「コーヒーを売っている」と言うと、『へえ、どんなお店?』と聞かれます。お店はないんです。

DOUBLE COFFEEは、福岡在住の筆者が、ベトナムから仕入れたフレーバーコーヒーをオンラインで届けているブランドです。

「なぜベトナムなのか」と聞かれると

最初に飲んで好きになったから、というのが一番大きい。あの独特の濃さと、香りの強さが、何か引っかかったんです。理由を後から作ることもできるけど、最初の「好き」は嘘をつかないと思っています。

福岡からベトナムは、意外に近い

福岡に住んでいると、「ベトナムが近い」と感じます。直行便で約5時間。東京からよりも近い。アジアが身近な街で、アジアの飲み物を扱っていることが、ちょっと必然みたいで好きです。

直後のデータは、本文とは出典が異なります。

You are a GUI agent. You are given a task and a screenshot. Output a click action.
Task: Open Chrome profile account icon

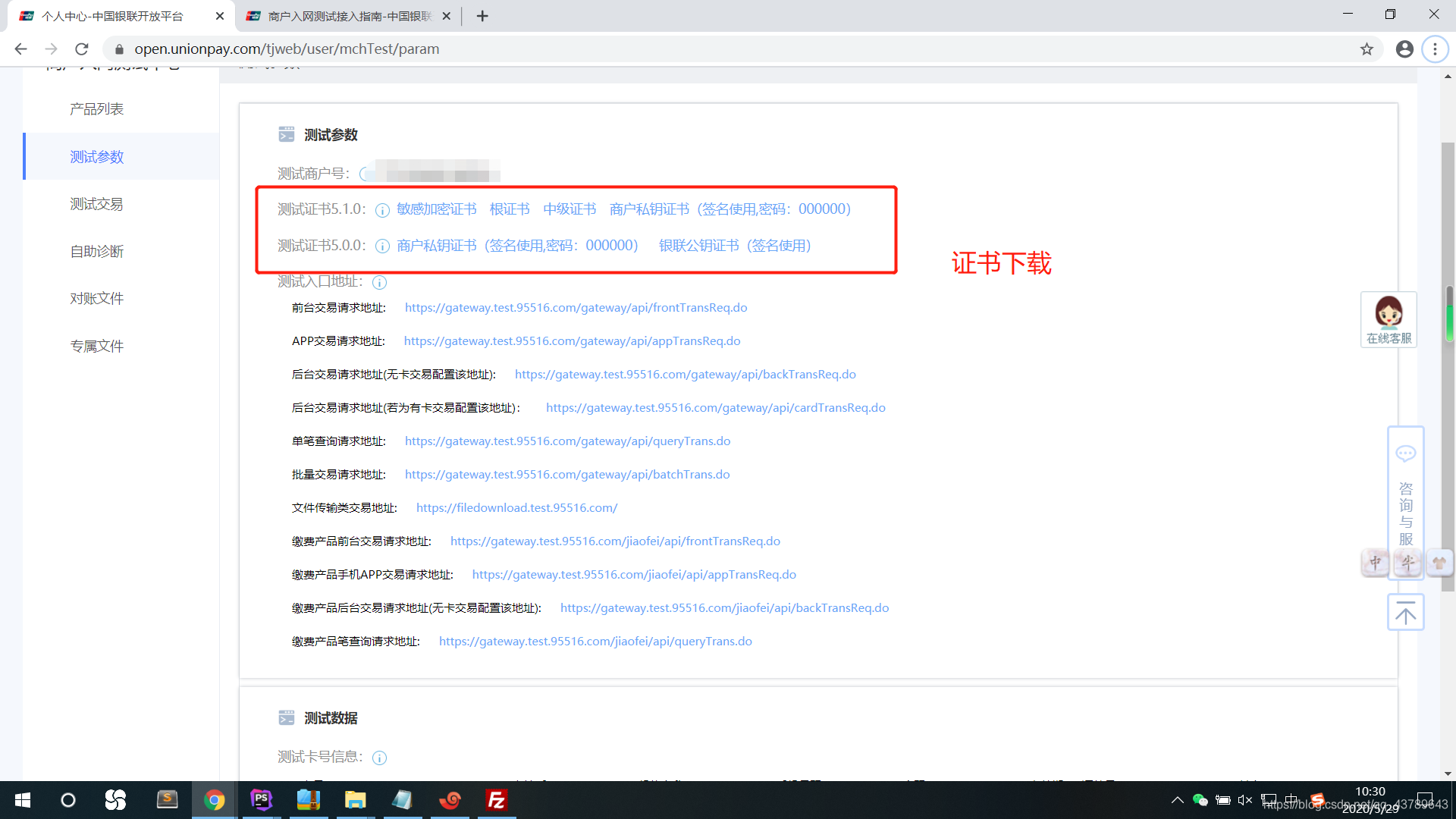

ベトナムに行くたびに、コーヒーを飲む時間を大事にしているのを感じます。路地の小さなプラスチックの椅子に座って、誰もがゆっくりコーヒーを飲んでいる。急いでいない。スマホを見ていない人も多い。日本でもそういう時間を、一杯のコーヒーから作れたらと思って、続けています。

仕入れの話

コーヒーをベトナムから仕入れているというと「どうやって?」と聞かれます。メーカーと直接つながって、ロットで注文して、税関を通して、届いたら発送する。書くと簡単だけど、最初は手続きの意味が全然わからなかった。わからないことをひとつずつ調べながら続けていると、いつの間にか当たり前になっている。それが小さいビジネスの面白さだと思います。

無店舗でやる理由

「せっかくだからお店を持てばいいのに」と言われることがあります。実際にお店を持ったこともあります。でも今のところ、「場所を持たない」ことが選んでいる人の間口を広げている気もしています。福岡にいる私が、北海道の人にも届けられる。お店じゃできないことが、ECならできます。

届いた人の感想が、いちばん大事

オンラインで販売をしていると、どんな人が買ってくれているのかわかりません。レビューを読んで「ああ、この人の朝に届いたんだな」と思うことがある。顔も名前も知らないけど、香りだけは共有している。無店舗だからこそ、届いた人の感想がすごく大事に感じます。

レビューで「毎朝これを飲むのが楽しみになりました」と書いてもらえたとき、「香りを届ける」という言葉を使っているけど、届いているのは香りだけじゃないのかもしれない、と思いました。

個人でやっている、ということ

個人でビジネスをやっていると、全部が自分の決断です。何を仕入れるか、どう見せるか、いつ休むか。誰かに相談できることもあるけど、最終的には自分が決める。その責任が重いときもあるし、自由でいいと思うときもある。

「まだやりたいか」と自分に聞いて、やりたいと思えている間は続けようと決めています。「やめない理由」よりも「まだやりたい理由」の方が、強い。


参考

  1. JTB「ベトナムの歴史とともに学ぶベトナムコーヒーの飲み方」/ Vetter「ベトナムはカフェ天国!?」/ ポステ「ベトナムコーヒー完全ガイド」(2026年版):ベトナムのコーヒー文化の背景
  2. 本文中の体験・ビジネス描写はすべてDOUBLE COFFEEブランドの実体験に基づく

よくある質問

Q. DOUBLE COFFEEはどこで購入できますか?

A. オンラインショップ(BASE)から全国に発送しています。福岡在住ですが北海道から沖縄まで届けられるのがECの良さです。

Q. ベトナムから直接仕入れているのですか?

A. はい、ベトナムの提携先と直接つながり、現地で豆の選定・焙煎・フレーバー付与を行っています。輸入・税関手続きを経て日本に届けています。

Q. 砂糖・甘味料は使っていないのですか?

A. はい。ドゥーブルコーヒーは全商品砂糖・甘味料不使用です。豆にフレーバーオイルをなじませることで、甘い香りをブラックのままで楽しめるようにしています。